Mark Turiansky Graduate Student Researcher, Physics Dept., Van de Walle’s Group
Understanding boron nitride with computational techniques
We are all familiar with the conventional nitrides, InN, GaN, and AlN; they’ve given us numerous electronic and optoelectronic devices that enhance our everyday lives. In this talk, I’d like to focus on a relative newcomer to the nitrides, boron nitride. In contrast to the conventional nitrides, BN stabilizes in the hexagonal phase, which is a two-dimensional layered phase bonded by van der Waals forces. BN has a large band gap around 6 eV, as well as excellent chemical and thermal stability, making it interesting for applications in high-power electronics and as a host for quantum defects. Computational modeling, based on the framework of hybrid density functional theory, can provide insight into the underlying physics of this material and allows us to identify promising routes of exploration.
First, we will talk about wurtzite alloys of GaN [1,2] and AlN  with BN. While BN is not stable in the wurtzite phase, computational modeling allows us to probe its behavior. We will discuss the electronic structure of such alloys, specifically the band gap bowing as a function of boron concentration and the crossover from direct to indirect. The use of a hybrid functional enables a quantitative description of the band gap. We will also discuss the thermodynamics of boron incorporation in GaN.

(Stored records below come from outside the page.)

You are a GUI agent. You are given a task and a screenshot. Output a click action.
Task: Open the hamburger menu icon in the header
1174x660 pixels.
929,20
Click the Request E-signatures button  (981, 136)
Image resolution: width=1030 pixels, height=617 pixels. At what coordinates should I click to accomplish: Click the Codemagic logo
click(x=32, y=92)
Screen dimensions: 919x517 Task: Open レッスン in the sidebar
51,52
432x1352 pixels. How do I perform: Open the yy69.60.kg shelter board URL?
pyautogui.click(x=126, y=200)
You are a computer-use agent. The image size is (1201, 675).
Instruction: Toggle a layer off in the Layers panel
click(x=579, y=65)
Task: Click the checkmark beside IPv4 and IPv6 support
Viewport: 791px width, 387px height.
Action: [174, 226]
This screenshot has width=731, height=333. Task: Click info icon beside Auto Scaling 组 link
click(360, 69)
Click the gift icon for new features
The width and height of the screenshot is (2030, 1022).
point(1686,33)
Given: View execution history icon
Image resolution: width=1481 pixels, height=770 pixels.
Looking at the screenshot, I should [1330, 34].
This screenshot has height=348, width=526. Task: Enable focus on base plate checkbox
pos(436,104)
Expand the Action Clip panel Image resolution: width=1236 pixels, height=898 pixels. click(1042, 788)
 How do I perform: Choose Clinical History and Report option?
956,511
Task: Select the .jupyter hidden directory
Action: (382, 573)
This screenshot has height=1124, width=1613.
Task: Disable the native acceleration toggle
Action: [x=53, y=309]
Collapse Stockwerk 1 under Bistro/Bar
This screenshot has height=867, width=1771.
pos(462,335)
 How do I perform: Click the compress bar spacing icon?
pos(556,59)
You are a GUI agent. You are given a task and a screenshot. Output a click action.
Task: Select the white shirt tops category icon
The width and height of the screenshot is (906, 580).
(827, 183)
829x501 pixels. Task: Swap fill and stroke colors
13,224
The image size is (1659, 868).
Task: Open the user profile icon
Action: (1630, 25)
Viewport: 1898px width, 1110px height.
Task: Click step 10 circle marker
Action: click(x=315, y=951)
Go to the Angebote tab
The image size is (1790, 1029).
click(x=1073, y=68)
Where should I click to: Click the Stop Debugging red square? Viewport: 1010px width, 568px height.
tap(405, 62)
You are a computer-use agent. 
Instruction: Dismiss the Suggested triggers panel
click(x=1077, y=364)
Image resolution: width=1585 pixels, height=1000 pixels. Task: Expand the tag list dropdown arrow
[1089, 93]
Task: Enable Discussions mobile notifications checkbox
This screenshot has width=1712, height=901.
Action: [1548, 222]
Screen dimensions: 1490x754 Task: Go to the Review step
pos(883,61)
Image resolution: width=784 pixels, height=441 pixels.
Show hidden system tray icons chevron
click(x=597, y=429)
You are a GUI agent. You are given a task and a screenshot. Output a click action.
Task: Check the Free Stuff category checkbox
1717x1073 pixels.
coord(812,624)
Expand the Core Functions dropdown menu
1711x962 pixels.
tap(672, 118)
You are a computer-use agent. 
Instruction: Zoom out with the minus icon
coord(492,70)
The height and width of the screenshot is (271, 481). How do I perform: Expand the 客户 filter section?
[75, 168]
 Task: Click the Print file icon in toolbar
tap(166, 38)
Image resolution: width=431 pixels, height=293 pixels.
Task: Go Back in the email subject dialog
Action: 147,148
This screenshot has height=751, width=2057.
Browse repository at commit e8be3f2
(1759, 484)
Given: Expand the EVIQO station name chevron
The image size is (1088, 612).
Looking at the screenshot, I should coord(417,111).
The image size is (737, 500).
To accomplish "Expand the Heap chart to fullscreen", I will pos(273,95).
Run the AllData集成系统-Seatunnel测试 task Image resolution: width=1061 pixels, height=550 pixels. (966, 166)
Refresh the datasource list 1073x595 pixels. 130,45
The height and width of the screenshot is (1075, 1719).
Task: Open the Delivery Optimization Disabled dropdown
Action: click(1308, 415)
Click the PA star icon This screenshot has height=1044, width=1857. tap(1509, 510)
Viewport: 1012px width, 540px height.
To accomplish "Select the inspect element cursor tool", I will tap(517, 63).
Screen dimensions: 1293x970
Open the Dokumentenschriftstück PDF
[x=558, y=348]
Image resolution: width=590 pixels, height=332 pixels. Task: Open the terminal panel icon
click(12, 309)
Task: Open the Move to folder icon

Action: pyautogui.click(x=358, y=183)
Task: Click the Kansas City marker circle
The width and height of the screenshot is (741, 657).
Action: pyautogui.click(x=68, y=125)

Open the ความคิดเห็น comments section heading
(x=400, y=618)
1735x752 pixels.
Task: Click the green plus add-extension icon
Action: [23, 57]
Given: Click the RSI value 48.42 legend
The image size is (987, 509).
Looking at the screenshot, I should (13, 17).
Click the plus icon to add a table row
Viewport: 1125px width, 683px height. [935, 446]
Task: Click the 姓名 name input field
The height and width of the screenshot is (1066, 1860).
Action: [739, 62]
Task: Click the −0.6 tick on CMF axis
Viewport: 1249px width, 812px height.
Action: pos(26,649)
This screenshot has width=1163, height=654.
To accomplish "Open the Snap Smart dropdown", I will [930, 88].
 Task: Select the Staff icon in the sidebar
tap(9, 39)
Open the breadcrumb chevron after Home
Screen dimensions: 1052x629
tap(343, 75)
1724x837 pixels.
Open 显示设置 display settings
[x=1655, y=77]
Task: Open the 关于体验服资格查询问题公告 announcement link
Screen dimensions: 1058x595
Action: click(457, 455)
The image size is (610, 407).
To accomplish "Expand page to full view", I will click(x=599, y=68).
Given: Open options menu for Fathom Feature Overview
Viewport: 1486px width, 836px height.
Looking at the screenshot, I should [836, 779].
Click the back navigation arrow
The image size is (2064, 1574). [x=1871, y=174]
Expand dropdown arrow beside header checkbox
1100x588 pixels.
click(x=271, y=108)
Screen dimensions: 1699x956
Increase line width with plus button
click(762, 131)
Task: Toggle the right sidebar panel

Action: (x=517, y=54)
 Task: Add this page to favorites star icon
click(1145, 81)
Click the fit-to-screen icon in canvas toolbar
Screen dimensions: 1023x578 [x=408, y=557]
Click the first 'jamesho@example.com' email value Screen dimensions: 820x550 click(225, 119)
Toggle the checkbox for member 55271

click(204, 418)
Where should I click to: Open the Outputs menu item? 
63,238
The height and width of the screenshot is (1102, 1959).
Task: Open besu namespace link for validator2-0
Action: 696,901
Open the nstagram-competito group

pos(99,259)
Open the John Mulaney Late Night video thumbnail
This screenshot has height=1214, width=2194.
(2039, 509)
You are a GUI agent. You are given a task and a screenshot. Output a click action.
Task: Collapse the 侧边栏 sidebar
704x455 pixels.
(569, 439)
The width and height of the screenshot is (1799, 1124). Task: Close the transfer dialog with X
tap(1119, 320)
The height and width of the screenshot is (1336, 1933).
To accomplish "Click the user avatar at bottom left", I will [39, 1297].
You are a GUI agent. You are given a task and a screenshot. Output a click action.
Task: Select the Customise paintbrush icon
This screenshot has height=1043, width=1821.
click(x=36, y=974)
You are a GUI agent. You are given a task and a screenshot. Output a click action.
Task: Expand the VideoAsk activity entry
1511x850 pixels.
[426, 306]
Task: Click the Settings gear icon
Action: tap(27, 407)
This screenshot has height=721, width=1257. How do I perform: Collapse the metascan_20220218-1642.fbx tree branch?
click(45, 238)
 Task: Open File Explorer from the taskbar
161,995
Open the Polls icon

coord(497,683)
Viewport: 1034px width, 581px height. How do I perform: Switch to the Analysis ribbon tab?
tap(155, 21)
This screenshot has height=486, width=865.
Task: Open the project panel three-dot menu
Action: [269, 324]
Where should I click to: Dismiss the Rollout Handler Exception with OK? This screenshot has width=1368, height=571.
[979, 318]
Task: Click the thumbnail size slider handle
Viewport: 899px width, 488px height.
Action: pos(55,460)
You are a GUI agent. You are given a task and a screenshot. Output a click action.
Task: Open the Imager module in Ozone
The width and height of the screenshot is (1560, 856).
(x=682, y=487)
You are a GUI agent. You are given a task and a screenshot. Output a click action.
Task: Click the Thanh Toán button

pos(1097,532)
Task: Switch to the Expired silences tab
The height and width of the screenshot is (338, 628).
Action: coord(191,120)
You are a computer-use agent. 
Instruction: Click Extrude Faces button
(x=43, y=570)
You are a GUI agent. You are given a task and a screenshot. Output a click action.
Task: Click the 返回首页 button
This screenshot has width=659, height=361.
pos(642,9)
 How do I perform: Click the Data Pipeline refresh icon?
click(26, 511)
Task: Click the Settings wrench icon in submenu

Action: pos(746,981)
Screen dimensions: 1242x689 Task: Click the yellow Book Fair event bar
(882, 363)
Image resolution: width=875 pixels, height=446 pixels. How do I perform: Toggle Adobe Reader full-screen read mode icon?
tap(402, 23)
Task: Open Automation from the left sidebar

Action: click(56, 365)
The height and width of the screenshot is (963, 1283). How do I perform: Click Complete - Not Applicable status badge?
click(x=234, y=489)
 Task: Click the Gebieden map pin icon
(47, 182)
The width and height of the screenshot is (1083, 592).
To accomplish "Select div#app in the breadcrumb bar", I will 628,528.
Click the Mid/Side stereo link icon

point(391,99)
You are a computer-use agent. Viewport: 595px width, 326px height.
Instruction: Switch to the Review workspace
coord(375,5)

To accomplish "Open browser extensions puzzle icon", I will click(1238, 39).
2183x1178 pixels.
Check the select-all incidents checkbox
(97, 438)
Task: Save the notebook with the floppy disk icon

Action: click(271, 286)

In the hexagonal phase, BN has been found to host single-photon emitting defects in the visible spectrum. Computational modeling provides a powerful tool to identify and characterize the defects responsible for such emission. We have identified boron dangling bonds as the likely origin of the single-photon emission in hexagonal BN . It has an optical transition at 2.06 eV with minimal coupling to phonons, consistent with experiment. We also predict the existence of a metastable state that gives rise to spin-dependent transitions, which could be useful for spin-based sensing.
 M. E. Turiansky, J.-X. Shen, D. Wickramaratne, and C. G. Van de Walle, J. Appl. Phys. 126, 095706 (2019).
 J.-X. Shen, M. E. Turiansky, D. Wickramaratne, and C. G. Van de Walle, submitted.
 J.-X. Shen, D. Wickramaratne, and C. G. Van de Walle, Phys. Rev. Materials 1, 065001 (2017).
 M. E. Turiansky, A. Alkauskas, L. C. Bassett, and C. G. Van de Walle, Phys. Rev. Lett. 123, 127401 (2019).